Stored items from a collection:

━━━━━━━━━━━━━━━━

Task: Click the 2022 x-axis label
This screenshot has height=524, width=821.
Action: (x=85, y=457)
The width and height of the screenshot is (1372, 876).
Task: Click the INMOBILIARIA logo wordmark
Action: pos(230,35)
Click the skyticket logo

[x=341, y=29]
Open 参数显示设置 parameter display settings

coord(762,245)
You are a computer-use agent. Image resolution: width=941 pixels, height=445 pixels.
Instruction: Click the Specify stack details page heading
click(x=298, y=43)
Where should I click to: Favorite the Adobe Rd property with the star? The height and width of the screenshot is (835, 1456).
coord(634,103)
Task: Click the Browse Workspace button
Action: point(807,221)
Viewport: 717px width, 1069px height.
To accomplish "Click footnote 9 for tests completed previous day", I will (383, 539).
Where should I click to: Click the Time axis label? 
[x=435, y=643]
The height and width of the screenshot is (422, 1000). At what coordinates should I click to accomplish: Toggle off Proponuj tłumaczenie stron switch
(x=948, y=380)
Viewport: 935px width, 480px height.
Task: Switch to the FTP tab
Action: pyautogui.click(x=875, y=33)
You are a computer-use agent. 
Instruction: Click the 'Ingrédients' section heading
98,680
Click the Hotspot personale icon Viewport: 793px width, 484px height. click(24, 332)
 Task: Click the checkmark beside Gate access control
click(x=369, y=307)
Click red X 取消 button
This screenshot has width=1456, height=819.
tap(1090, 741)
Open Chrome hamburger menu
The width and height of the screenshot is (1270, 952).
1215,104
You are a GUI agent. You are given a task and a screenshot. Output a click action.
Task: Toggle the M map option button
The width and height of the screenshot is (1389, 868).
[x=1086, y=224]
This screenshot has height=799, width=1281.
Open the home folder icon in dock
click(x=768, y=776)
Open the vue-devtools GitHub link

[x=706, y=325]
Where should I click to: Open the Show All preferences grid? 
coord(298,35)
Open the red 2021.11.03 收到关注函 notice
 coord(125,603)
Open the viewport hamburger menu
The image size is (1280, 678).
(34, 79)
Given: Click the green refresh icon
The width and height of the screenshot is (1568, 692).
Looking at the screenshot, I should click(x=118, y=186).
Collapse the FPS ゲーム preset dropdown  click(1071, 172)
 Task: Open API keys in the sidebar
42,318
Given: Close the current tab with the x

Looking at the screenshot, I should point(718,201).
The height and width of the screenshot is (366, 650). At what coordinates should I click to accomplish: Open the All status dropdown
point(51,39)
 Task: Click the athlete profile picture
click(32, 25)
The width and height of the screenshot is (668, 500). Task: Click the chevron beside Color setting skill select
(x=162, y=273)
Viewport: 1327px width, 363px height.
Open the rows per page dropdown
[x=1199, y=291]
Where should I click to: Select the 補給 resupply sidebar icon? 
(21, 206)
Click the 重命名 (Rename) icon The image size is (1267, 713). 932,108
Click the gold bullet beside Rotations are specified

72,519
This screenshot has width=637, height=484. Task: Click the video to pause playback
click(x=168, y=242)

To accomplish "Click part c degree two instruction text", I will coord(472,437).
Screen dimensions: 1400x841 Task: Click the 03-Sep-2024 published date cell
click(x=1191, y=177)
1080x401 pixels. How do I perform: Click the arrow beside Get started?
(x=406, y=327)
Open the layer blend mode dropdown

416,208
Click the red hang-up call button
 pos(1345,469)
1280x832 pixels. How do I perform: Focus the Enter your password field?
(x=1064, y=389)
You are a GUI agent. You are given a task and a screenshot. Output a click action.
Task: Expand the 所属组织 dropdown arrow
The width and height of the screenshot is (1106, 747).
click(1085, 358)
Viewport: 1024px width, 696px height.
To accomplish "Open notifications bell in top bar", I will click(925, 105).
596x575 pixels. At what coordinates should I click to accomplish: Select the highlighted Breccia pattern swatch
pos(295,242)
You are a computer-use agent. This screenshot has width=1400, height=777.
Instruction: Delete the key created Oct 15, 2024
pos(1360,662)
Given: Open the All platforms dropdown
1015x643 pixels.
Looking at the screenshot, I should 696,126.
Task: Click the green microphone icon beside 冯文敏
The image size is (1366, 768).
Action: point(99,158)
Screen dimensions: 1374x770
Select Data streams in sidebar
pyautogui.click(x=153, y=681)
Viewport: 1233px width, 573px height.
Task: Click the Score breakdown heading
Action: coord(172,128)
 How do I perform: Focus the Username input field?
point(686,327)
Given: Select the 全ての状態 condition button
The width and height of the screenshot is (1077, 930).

━━━━━━━━━━━━━━━━

Reproduce the listing with every occurrence of "Where should I click to:" changed to "Where do I click to:", keeping all other text the same.

* Correct output *
Task: Click the 2022 x-axis label
This screenshot has height=524, width=821.
Action: (x=85, y=457)
The width and height of the screenshot is (1372, 876).
Task: Click the INMOBILIARIA logo wordmark
Action: pos(230,35)
Click the skyticket logo

[x=341, y=29]
Open 参数显示设置 parameter display settings

coord(762,245)
You are a computer-use agent. Image resolution: width=941 pixels, height=445 pixels.
Instruction: Click the Specify stack details page heading
click(x=298, y=43)
Where do I click to: Favorite the Adobe Rd property with the star? The height and width of the screenshot is (835, 1456).
coord(634,103)
Task: Click the Browse Workspace button
Action: point(807,221)
Viewport: 717px width, 1069px height.
To accomplish "Click footnote 9 for tests completed previous day", I will (383, 539).
Where do I click to: Click the Time axis label? 
[x=435, y=643]
The height and width of the screenshot is (422, 1000). At what coordinates should I click to accomplish: Toggle off Proponuj tłumaczenie stron switch
(x=948, y=380)
Viewport: 935px width, 480px height.
Task: Switch to the FTP tab
Action: pyautogui.click(x=875, y=33)
You are a computer-use agent. 
Instruction: Click the 'Ingrédients' section heading
98,680
Click the Hotspot personale icon Viewport: 793px width, 484px height. click(24, 332)
 Task: Click the checkmark beside Gate access control
click(x=369, y=307)
Click red X 取消 button
This screenshot has width=1456, height=819.
tap(1090, 741)
Open Chrome hamburger menu
The width and height of the screenshot is (1270, 952).
1215,104
You are a GUI agent. You are given a task and a screenshot. Output a click action.
Task: Toggle the M map option button
The width and height of the screenshot is (1389, 868).
[x=1086, y=224]
This screenshot has height=799, width=1281.
Open the home folder icon in dock
click(x=768, y=776)
Open the vue-devtools GitHub link

[x=706, y=325]
Where do I click to: Open the Show All preferences grid? 
coord(298,35)
Open the red 2021.11.03 收到关注函 notice
 coord(125,603)
Open the viewport hamburger menu
The image size is (1280, 678).
(34, 79)
Given: Click the green refresh icon
The width and height of the screenshot is (1568, 692).
Looking at the screenshot, I should click(x=118, y=186).
Collapse the FPS ゲーム preset dropdown  click(1071, 172)
 Task: Open API keys in the sidebar
42,318
Given: Close the current tab with the x

Looking at the screenshot, I should point(718,201).
The height and width of the screenshot is (366, 650). At what coordinates should I click to accomplish: Open the All status dropdown
point(51,39)
 Task: Click the athlete profile picture
click(32, 25)
The width and height of the screenshot is (668, 500). Task: Click the chevron beside Color setting skill select
(x=162, y=273)
Viewport: 1327px width, 363px height.
Open the rows per page dropdown
[x=1199, y=291]
Where do I click to: Select the 補給 resupply sidebar icon? 
(21, 206)
Click the 重命名 (Rename) icon The image size is (1267, 713). 932,108
Click the gold bullet beside Rotations are specified

72,519
This screenshot has width=637, height=484. Task: Click the video to pause playback
click(x=168, y=242)

To accomplish "Click part c degree two instruction text", I will coord(472,437).
Screen dimensions: 1400x841 Task: Click the 03-Sep-2024 published date cell
click(x=1191, y=177)
1080x401 pixels. How do I perform: Click the arrow beside Get started?
(x=406, y=327)
Open the layer blend mode dropdown

416,208
Click the red hang-up call button
 pos(1345,469)
1280x832 pixels. How do I perform: Focus the Enter your password field?
(x=1064, y=389)
You are a GUI agent. You are given a task and a screenshot. Output a click action.
Task: Expand the 所属组织 dropdown arrow
The width and height of the screenshot is (1106, 747).
click(1085, 358)
Viewport: 1024px width, 696px height.
To accomplish "Open notifications bell in top bar", I will click(925, 105).
596x575 pixels. At what coordinates should I click to accomplish: Select the highlighted Breccia pattern swatch
pos(295,242)
You are a computer-use agent. This screenshot has width=1400, height=777.
Instruction: Delete the key created Oct 15, 2024
pos(1360,662)
Given: Open the All platforms dropdown
1015x643 pixels.
Looking at the screenshot, I should 696,126.
Task: Click the green microphone icon beside 冯文敏
The image size is (1366, 768).
Action: point(99,158)
Screen dimensions: 1374x770
Select Data streams in sidebar
pyautogui.click(x=153, y=681)
Viewport: 1233px width, 573px height.
Task: Click the Score breakdown heading
Action: coord(172,128)
 How do I perform: Focus the Username input field?
point(686,327)
Given: Select the 全ての状態 condition button
The width and height of the screenshot is (1077, 930).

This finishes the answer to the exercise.